Ces recherches ont été motivées par la crainte que les hommes ne soient un jour contraints de délibérément manipuler [modifier] les systèmes climatiques et météorologiques de la Terre pour atténuer les impacts les plus graves du réchauffement climatique.

Concrètement, l’opération dont on parle consiste à propulser des embruns marins à l’aide d’une turbine. Les particules de sel propulsés dans le « brouillard » restent alors dans l’atmosphère, condensent l’humidité et forment des gouttelettes très réfléchissantes. Ces nuages « blancs » artificiels permettent, en théorie, de dissiper plus d’énergie solaire et de réduire la température de surface de l’océan, au bénéfice des coraux et des écosystèmes qui y habitent.

Dans le cadre de son « Programme de restauration et d’adaptation de la barrière de corail » (« RRAP : Reef restoration and adaptation program »), le gouvernement australien a mobilisé en 2020, 150 millions de dollars australiens – environ 93 millions d’euros – pour le développement de plusieurs technologies permettant de sauver la barrière de corail, dont celle de l’éclaircissement des nuages.

Selon Harrison, le programme a consulté les autorités réglementaires, ainsi que le grand public et les populations autochtones, qui luttent historiquement pour la protection des récifs coralliens. Il déclare essayer d’éviter de se laisser entraîner dans un débat sur la géo-ingénierie solaire, arguant que le projet s’apparente davantage à des « opérations d’ensemencement des nuages ​​conçues pour favoriser la pluie et qui ne sont pas considérées comme de la géo-ingénierie ». L’un des prochains efforts de modélisation du programme, cependant, « sera d’explorer toutes les implications régionales et mondiales potentielles ».

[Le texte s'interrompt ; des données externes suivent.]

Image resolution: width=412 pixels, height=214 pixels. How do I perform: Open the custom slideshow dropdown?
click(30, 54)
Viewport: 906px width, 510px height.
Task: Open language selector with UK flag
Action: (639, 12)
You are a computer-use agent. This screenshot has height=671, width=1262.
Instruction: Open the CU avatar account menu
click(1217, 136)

De quoi parle-t-on ? Harrison souligne que le projet d’éclaircissement des nuages ​​concerne « l’adaptation locale » au changement climatique, et non la géo-ingénierie mondiale, car son application serait limitée à la fois dans l’espace et dans le temps. Il ne s’agirait que d’une partie d’un projet plus important de 300 millions de dollars australiens – environ 188 millions d’euros – de restauration et d’adaptation des récifs (RRAP) lancé l’année dernière par l’Australie pour étudier et développer des techniques et des technologies pour sauver les récifs du pays.

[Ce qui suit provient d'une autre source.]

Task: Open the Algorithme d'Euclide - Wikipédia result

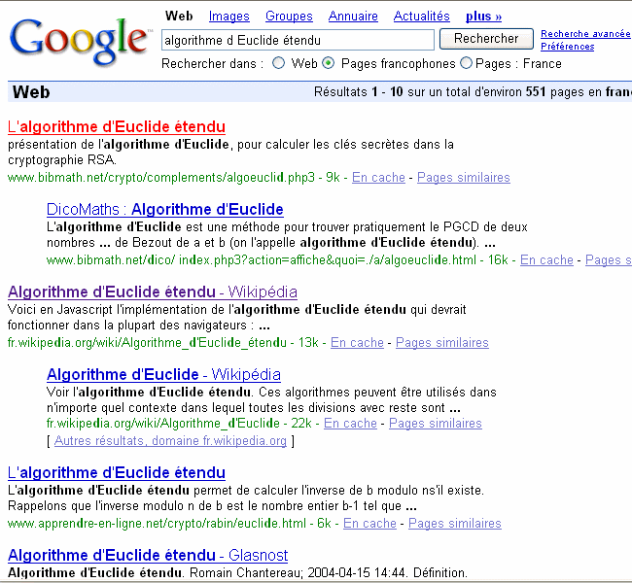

Le Dr Harrison en préparation pour le premier test de blanchissement des nuages en 2020. Photo : Southern Cross University, RRAP.

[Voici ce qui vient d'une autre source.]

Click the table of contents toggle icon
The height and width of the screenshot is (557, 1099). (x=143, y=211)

Solution envisageable ou nouvelles œillères technologiques ?

La Grande Barrière de Corail australienne est le plus grand système corallien et la plus grande structure vivante de la planète. Inscrite au Patrimoine mondial de l’Unesco, elle est l’une des sept merveilles naturelles du monde. Elle s’étend sur 344 400 km², une superficie immense qui la rend visible depuis l’espace, et se compose de 3 000 systèmes différents de récifs, 600 îles tropicales et quelque 300 bancs de corail. Ce dédale d’habitats complexes abrite une incroyable variété de plantes et d’animaux aquatiques, de la vénérable tortue de mer aux poissons de récif en passant par les 134 espèces de requins et de raies et la multitude d’algues marines. (source : WWF)

En 2017, une vague de chaleur marine a provoqué un blanchissement massif et la mort des coraux sur une grande partie de la Grande Barrière de Corail. Cette crise a frappé juste un an après un autre événement de blanchissement le long du récif, qui abrite donc de très nombreux écosystèmes, mais aussi environ 64 000 emplois dans des industries telles que le tourisme et la pêche. Les recherches suggèrent que le récif a perdu plus de la moitié de ses coraux entre 1995 et 2017, en raison du réchauffement des eaux, de l’acidité des océans et de la surpêche.

« C’était absolument horrible », a déclaré David Wachenfeld, scientifique en chef à la Great Barrier Reef Marine Park Authority, qui gère le récif. « Le message clair de ces événements était que l’approche traditionnelle de la gestion des coraux et des récifs coralliens ne suffirait pas », ajoute-t-il.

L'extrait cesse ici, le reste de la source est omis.